Which lines in the data below contain the string "Find"? Copy each such line in full, and note that case counts.

» **Dataset entries**

::::

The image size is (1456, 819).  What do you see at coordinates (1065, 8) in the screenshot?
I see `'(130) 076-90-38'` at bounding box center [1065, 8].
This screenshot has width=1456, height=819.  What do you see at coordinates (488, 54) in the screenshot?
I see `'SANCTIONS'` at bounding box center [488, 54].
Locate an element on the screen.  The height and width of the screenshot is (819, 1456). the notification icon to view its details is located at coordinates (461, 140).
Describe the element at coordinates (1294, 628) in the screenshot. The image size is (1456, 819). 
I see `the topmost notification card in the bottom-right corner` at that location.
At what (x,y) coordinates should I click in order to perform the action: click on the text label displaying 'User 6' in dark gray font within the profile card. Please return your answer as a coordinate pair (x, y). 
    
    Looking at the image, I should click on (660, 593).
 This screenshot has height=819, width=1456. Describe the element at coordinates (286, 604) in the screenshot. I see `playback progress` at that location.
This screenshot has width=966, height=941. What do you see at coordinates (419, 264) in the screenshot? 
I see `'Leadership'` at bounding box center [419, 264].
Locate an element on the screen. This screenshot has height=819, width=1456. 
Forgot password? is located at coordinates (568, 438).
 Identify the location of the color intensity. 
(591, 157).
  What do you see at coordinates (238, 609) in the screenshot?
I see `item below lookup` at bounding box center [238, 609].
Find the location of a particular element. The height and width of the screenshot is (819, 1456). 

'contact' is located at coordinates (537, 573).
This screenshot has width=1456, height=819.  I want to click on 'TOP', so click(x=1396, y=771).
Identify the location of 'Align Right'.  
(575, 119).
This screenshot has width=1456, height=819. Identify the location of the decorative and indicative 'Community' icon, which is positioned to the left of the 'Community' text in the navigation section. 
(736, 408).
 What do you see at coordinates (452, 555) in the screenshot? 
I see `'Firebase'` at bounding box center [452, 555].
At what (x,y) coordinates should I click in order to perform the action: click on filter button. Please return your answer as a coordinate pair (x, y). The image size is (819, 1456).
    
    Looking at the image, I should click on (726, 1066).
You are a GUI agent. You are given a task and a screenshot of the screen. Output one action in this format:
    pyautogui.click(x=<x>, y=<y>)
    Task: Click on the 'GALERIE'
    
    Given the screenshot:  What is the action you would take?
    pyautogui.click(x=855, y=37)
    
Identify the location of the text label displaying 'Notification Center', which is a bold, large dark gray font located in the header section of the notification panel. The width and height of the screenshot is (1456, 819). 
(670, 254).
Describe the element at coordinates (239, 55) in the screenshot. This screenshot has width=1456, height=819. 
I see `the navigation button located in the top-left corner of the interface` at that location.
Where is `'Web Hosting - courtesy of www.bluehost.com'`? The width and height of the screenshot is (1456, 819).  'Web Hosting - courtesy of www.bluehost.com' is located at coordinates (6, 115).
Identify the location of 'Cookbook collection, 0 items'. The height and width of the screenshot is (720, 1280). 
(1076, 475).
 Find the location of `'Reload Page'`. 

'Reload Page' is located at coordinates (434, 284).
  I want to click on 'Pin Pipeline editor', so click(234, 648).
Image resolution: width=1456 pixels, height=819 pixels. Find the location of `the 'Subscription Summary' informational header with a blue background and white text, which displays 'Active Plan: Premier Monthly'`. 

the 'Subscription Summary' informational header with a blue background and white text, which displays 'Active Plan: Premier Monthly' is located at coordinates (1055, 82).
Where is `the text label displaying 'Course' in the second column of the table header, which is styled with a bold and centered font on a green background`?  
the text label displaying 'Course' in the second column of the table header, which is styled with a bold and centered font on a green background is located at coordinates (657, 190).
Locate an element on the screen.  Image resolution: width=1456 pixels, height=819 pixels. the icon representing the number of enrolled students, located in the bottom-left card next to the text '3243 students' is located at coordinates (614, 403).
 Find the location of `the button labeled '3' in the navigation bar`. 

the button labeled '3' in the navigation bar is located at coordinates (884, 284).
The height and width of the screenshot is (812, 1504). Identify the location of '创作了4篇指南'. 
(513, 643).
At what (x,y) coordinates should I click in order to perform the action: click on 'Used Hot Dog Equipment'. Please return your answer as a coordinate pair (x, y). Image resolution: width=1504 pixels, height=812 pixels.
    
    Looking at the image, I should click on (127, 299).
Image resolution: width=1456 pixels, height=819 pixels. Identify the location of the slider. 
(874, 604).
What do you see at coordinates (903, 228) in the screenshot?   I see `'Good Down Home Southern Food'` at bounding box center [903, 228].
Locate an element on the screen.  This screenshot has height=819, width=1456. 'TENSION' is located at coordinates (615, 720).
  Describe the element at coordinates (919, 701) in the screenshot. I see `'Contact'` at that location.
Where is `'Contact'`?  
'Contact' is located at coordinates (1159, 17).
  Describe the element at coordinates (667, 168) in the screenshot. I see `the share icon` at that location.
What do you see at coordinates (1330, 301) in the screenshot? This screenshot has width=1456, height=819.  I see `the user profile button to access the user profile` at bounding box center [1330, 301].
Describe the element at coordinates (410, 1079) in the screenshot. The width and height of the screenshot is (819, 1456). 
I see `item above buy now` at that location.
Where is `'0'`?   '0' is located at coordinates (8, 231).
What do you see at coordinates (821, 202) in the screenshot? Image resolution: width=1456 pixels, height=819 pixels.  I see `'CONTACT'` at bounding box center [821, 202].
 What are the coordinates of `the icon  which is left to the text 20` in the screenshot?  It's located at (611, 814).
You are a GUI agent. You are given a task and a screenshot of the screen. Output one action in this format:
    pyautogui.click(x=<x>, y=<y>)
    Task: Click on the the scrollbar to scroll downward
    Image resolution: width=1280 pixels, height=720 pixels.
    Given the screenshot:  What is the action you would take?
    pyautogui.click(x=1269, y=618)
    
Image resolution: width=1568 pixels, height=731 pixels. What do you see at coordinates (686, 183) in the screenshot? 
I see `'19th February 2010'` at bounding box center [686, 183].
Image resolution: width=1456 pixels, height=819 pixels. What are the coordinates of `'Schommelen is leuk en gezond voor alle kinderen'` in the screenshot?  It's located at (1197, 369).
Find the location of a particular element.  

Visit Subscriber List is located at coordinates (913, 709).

::::

» **Response to the task**
Find the location of a particular element. The height and width of the screenshot is (819, 1456). 
 Find the location of `'Reload Page'`. 
Image resolution: width=1456 pixels, height=819 pixels. Find the location of `the 'Subscription Summary' informational header with a blue background and white text, which displays 'Active Plan: Premier Monthly'`. 
 Find the location of `the button labeled '3' in the navigation bar`. 
Find the location of a particular element.  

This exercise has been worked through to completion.